PS:> $PSDefaultParameterValues['out-default:outvariable'] = 'PreviousOutput'
PS:> Get-Process -Name PowerShell
Handles NPM(K) PM(K) WS(K) CPU(s) Id SI ProcessName
------- ------ ----- ----- ------ -- -- -----------
375 24 48072 90832 0.39 8116 8 powershell
594 34 87088 132444 3.33 9196 8 powershell
380 24 46064 88872 0.48 9336 8 powershell
669 34 66748 110692 2.89 10784 8 powershell
PS:> $PreviousOutput
Handles NPM(K) PM(K) WS(K) CPU(s) Id SI ProcessName
------- ------ ----- ----- ------ -- -- -----------
375 24 48072 90832 0.39 8116 8 powershell
594 34 87088 132444 3.33 9196 8 powershell
380 24 46064 88872 0.48 9336 8 powershell
669 34 66748 110692 2.94 10784 8 powershell
After running the above code you can now retrieve any previous pipeline output that was sent to the console screen. This is also something you can put in your profile so you don’t have to remember.
HistoryPX
Kirk Munro has written a beautiful module for handling your PowerShell history. There is even talks with bringing HistoryPX into PowerShell so it is installed by default.

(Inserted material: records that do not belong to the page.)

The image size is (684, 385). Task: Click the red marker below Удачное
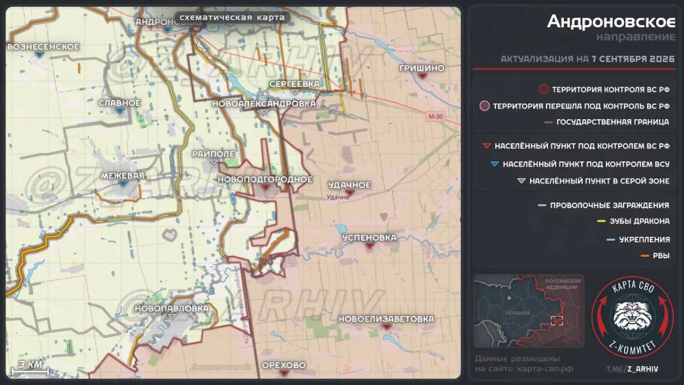pos(351,193)
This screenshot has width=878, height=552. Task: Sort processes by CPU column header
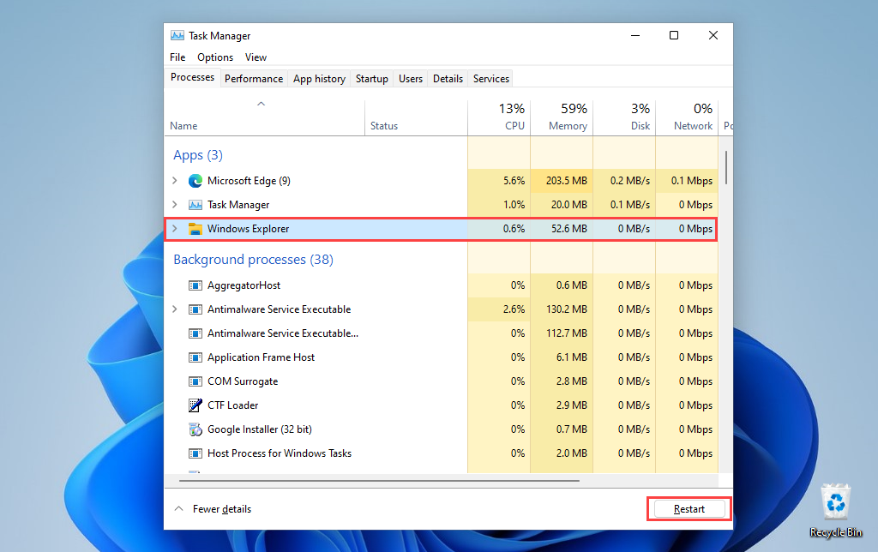499,117
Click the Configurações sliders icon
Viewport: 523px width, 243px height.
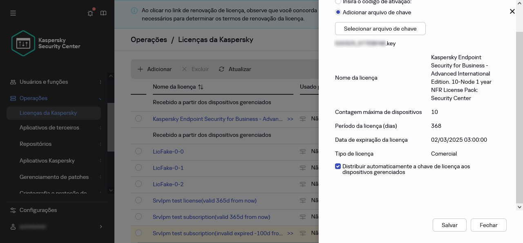pos(13,210)
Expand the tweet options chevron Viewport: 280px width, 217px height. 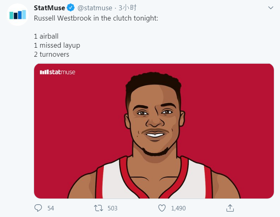tap(271, 8)
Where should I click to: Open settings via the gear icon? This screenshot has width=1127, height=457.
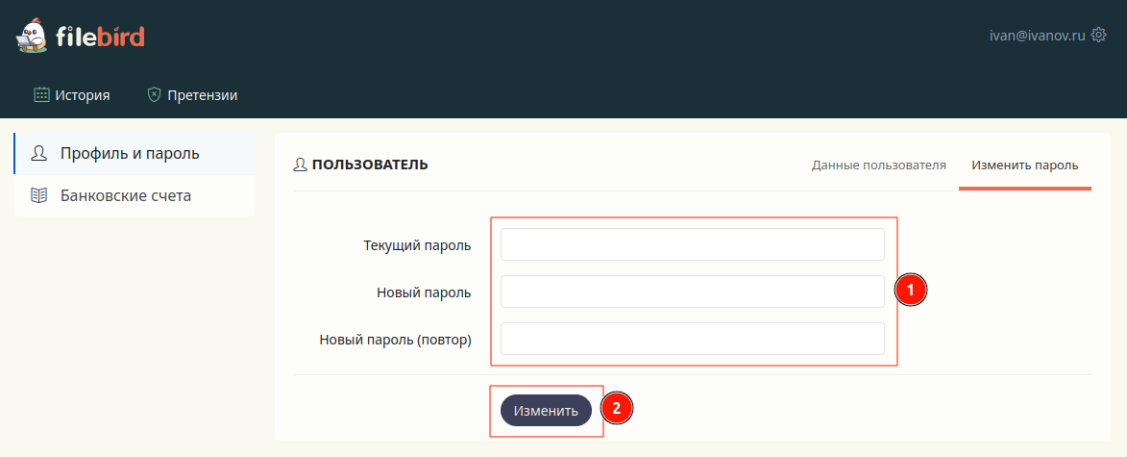click(1099, 35)
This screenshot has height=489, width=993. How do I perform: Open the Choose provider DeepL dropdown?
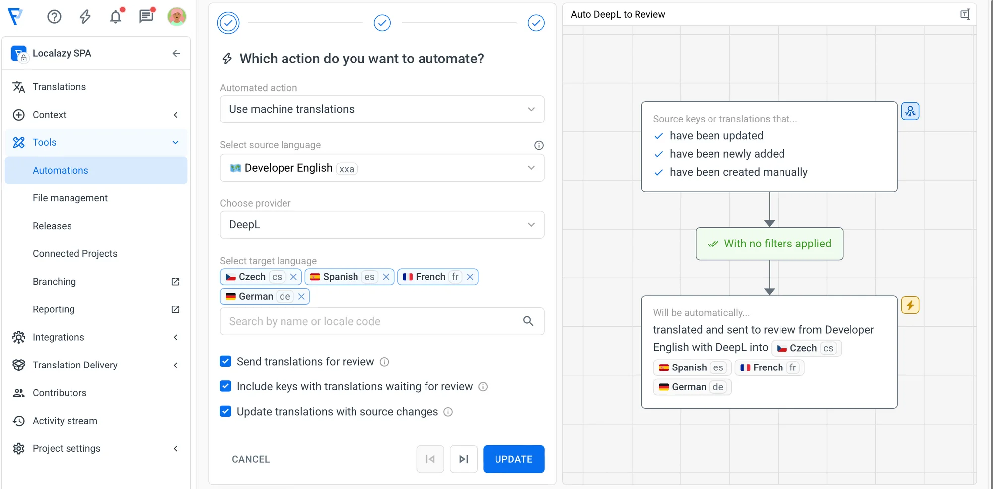382,225
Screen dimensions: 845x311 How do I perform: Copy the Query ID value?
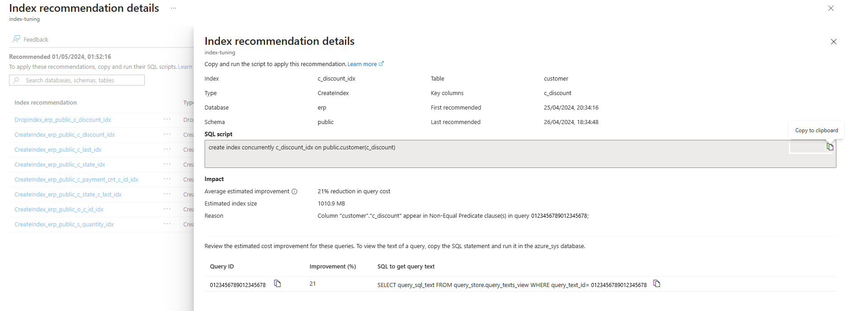pos(277,284)
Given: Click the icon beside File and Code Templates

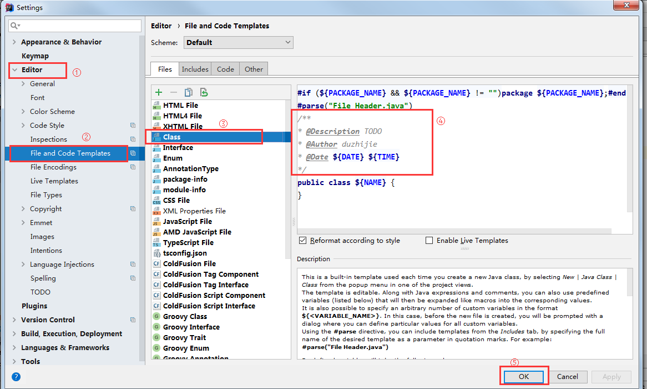Looking at the screenshot, I should click(133, 153).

For now though, you install it using the following. Note: SnippetPx is also a module written by Kirk.
Install-Module -AllowClobber HistoryPx,SnippetPx
Then, all you have to do import the HistoryPx module and you’re off to the races. Notice how once you import the module you automatically get the previous output saved in the $__ variable. You also get the ability to grab the output from previous commands using Get-History AND you get measure-command statistics. All for simply importing HistoryPx.
Git:> Import-Module historypx
Git:> get-process -name powershell
Handles NPM(K) PM(K) WS(K) CPU(s) Id SI ProcessName
------- ------ ----- ----- ------ -- -- -----------
375 24 48040 90816 0.39 8116 8 powershell
594 34 87080 132440 3.33 9196 8 powershell
380 24 46032 88856 0.48 9336 8 powershell
889 36 73336 118452 3.97 10784 8 powershell
PS:> $__
Handles NPM(K) PM(K) WS(K) CPU(s) Id SI ProcessName
------- ------ ----- ----- ------ -- -- -----------
375 24 48040 90816 0.39 8116 8 powershell
594 34 87080 132440 3.33 9196 8 powershell
380 24 46032 88856 0.48 9336 8 powershell
889 36 73336 118452 3.97 10784 8 powershell
PS:> Get-History
Id CommandLine Duration Success #Err #Out #Src Output
-- ----------- -------- ------- ---- ---- ---- ------
18 Clear-History 00:00:00.002 True
19 Import-Module historypx 00:00:00.010 True
20 get-process -name powershell 00:00:00.021 True 4 1 {System.Diagnostics.Process (powershell),...
21 $__ 00:00:00.019 True 4 1 {System.Diagnostics.Process (powershell),...
PS:> (Get-History -Id 20).Output
Handles NPM(K) PM(K) WS(K) CPU(s) Id SI ProcessName
------- ------ ----- ----- ------ -- -- -----------
375 24 48040 90816 0.39 8116 8 powershell
594 34 87080 132440 3.33 9196 8 powershell
380 24 46032 88856 0.48 9336 8 powershell
889 36 73336 118452 4.27 10784 8 powershell
With DefaultParameters, transcripts, and HistoryPx you no longer have an excuse to lose your work.